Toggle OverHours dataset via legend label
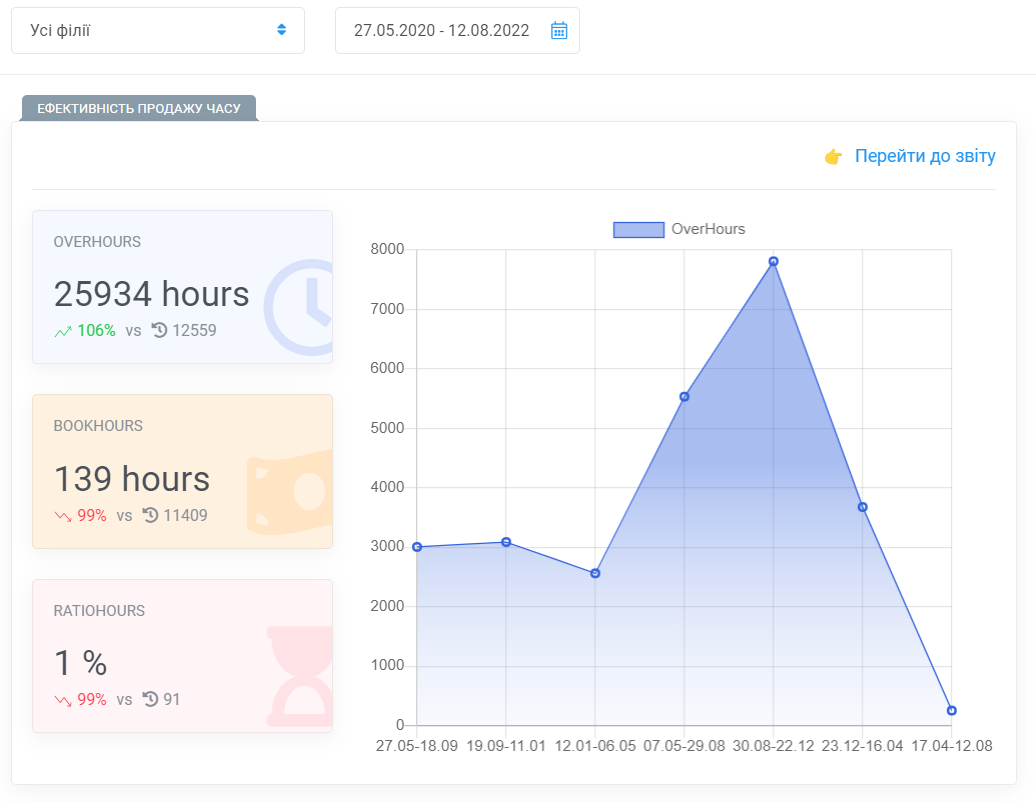The height and width of the screenshot is (803, 1036). (x=708, y=229)
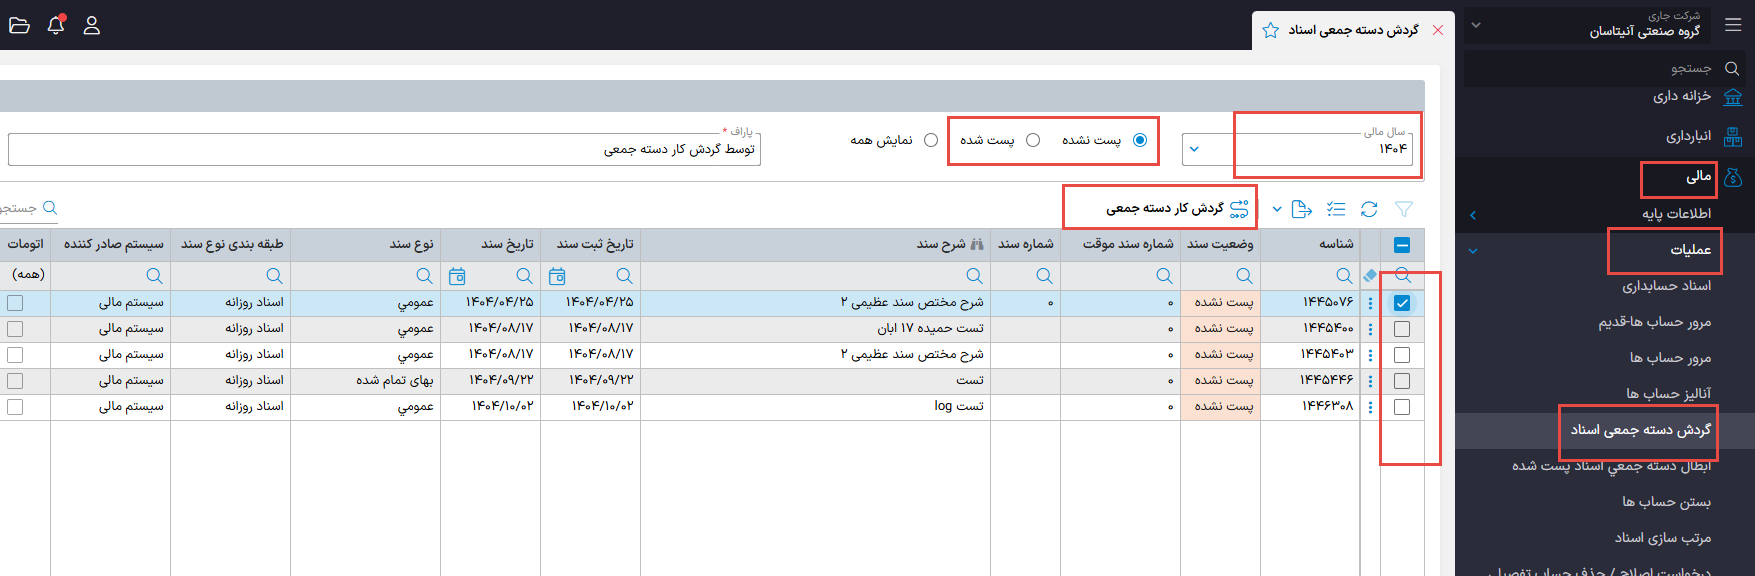Image resolution: width=1755 pixels, height=576 pixels.
Task: Open the سال مالی dropdown
Action: [1194, 149]
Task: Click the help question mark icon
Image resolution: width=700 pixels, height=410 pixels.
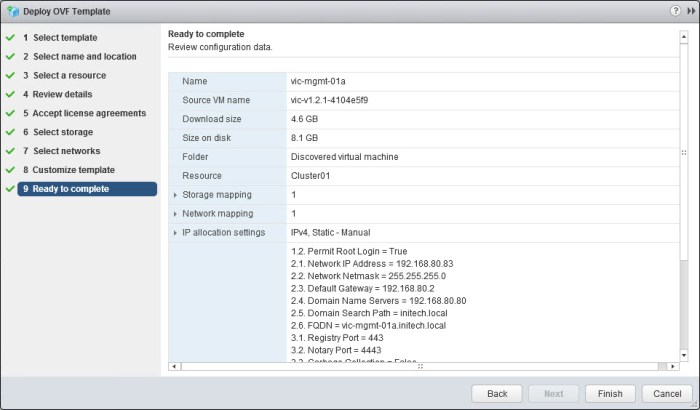Action: click(674, 11)
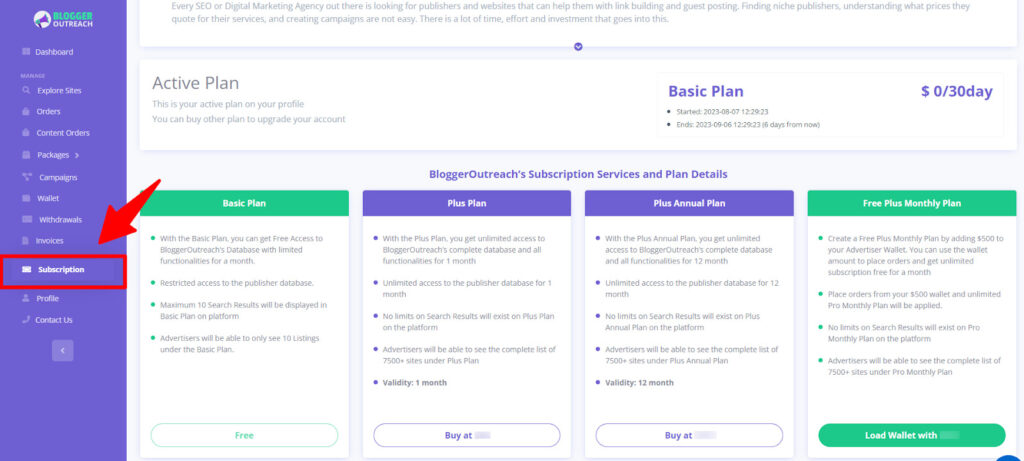Click the Load Wallet with button

(x=912, y=436)
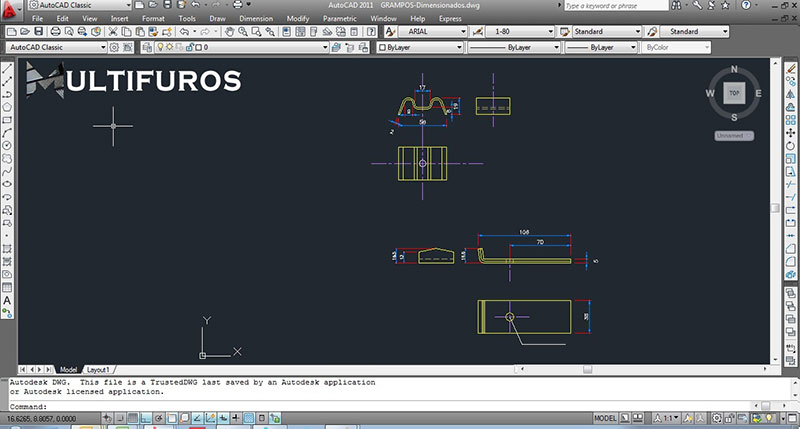
Task: Toggle the MODEL space button in status bar
Action: [605, 417]
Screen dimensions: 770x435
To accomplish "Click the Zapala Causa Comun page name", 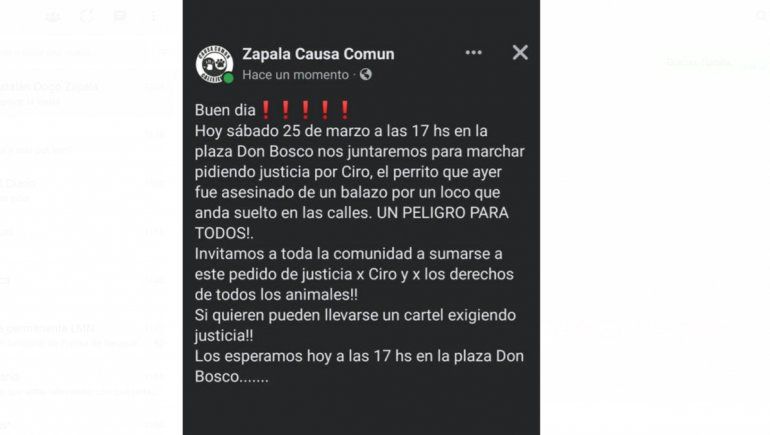I will coord(318,54).
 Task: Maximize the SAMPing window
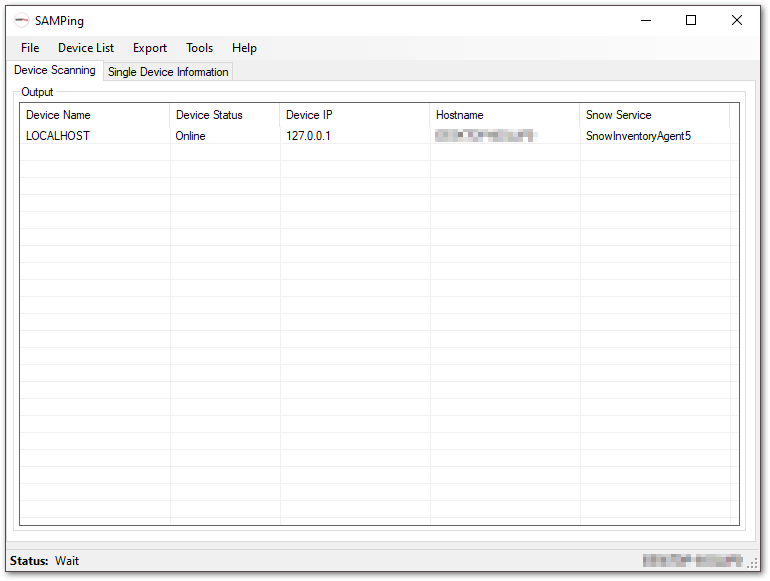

EXERCISE REQUIREMENTS - Copy every line of the records above that contains the string "Task". Letter case must match.

EXPECTED ANSWER -
Task: Open the سال مالی dropdown
Task: Click the help question mark icon
Task: Toggle the MODEL space button in status bar
 Task: Maximize the SAMPing window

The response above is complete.